'The community is nervous,' band manager says after classes shut down in Wrigley
2 educators left jobs at Wrigley school, causing it to be shut down for 2 weeks
Students have been out of school for roughly two weeks at Chief Julian Yendo School in Wrigley, N.W.T., because there aren't enough teachers for the school to operate.
Sarah Lennie, a special needs assistant at the school, said she was the only staff member there on Tuesday morning, as opposed to the four that usually teach some 24 students.
According to Lennie, allegations of students verbally abusing faculty has prompted the school to shut down for the time being.
I've been here since 1992 and this is the worse I've seen it.- Sarah Lennie, special needs assistant
A new principal who was recently hired and a teacher have been transferred to a different school in the Dehcho school district.
"They just decided to go because there was too much negative stuff happening," Lennie said.
"I've been here since 1992 and this is the worst I've seen it," she said. "You know the kids test [the new teachers] out, and it just got out of hand."
Lennie added some students claimed the teachers physically abused them at the school. The RCMP was made aware of an alleged assault in Wrigley, but the investigation concluded no assault against a student took place, said spokesperson Marie York-Condon.
The two educators are now teaching at Charles Tetcho School in Sambaa K'e, confirmed Philippe Brulot, the superintendent of the Dehcho Divisional Education Council.
Neither educator could be reached for comment.
"There will be no school until the superintendent comes in and has a meeting with the DEA [district education authority] and parents," Lennie said.
Band manager 'deeply concerned'
John Dempsey is the band manager for the Pehdzeh Ki First Nation. He says he is "deeply concerned" the band office was not consulted on what was happening at the school.
"It would have been nice to have the opportunity to at least help, we could have mediated, we could have done something," Dempsey said.
Dempsey said he was made aware of the situation at the school when the plane arrived to pick up the teacher and the principal.
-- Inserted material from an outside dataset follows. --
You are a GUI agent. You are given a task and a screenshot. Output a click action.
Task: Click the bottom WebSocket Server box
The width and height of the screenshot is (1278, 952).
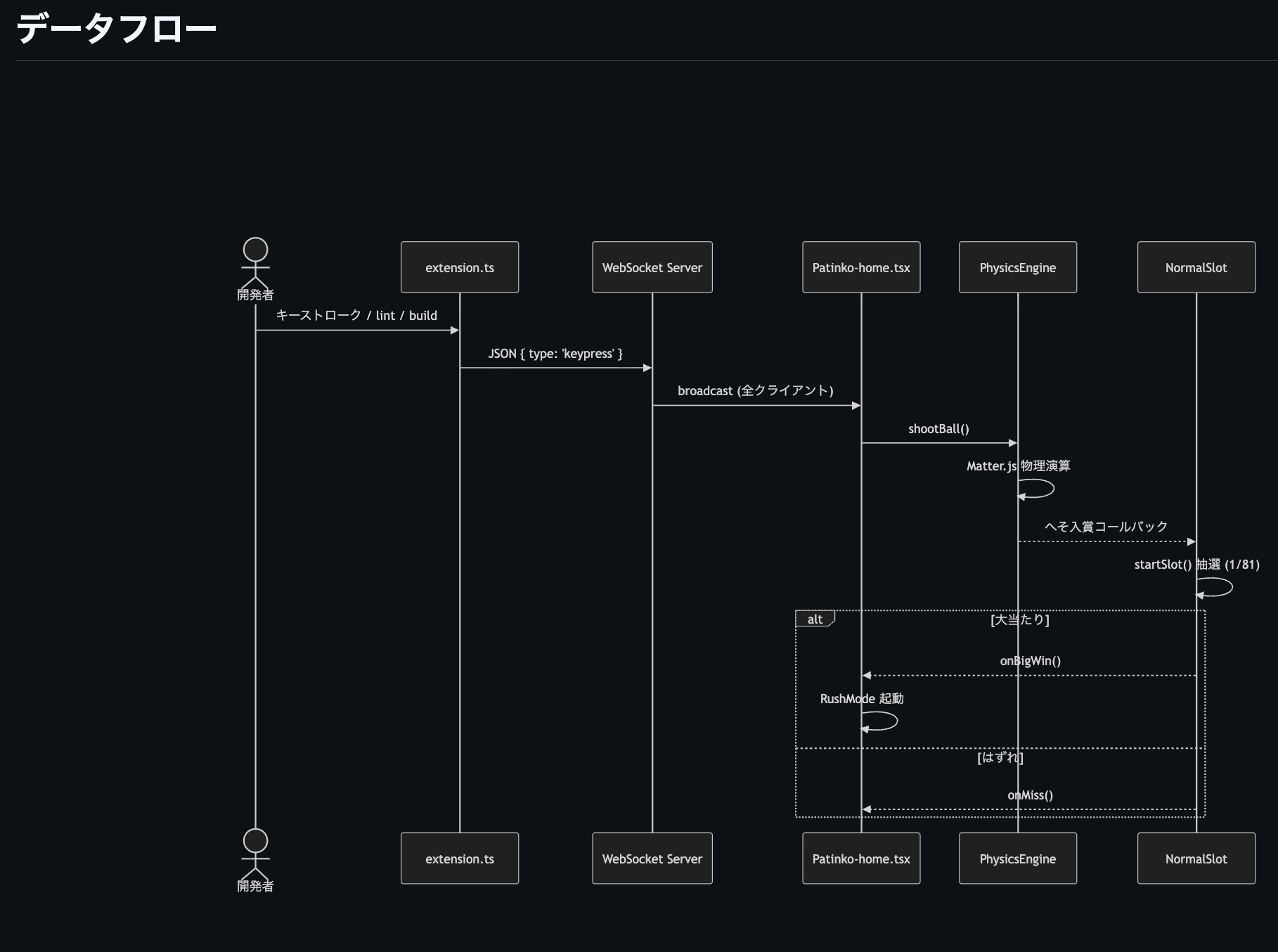coord(652,858)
"The community is nervous," Dempsey said. "What are our children going to do ... are we going to lose these kids and have to send them to Fort Simpson, like we do with our high school students?"
Education department monitoring situation
Pam Coulter, a spokesperson for the N.W.T. Department of Education said it takes the safety of all teachers very seriously.
Coulter said the department has been notified about the allegations and is monitoring the situation.
"All schools across the territory operate within the Safe Schools Framework and Regulations and are very familiar with keeping their school environment safe for all," she said in an email.
President of the NWT Teachers' Association, Fraser Oliver, says in the collective agreement the employer has an obligation to provide a safe working environment for teachers.
"Under the collective agreement, the employer will make all reasonable provisions for the occupational safety and health of employees," he said. "We want to encourage our teachers to go to their supervisor and share their concerns."
Superintendent Brulot will be meeting with the education council and parents on Thursday to determine what it will take to get students and teachers back into the classroom.
He declined to comment on any details regarding the transfer and directed CBC News to the chair of the council. The chair also declined to comment.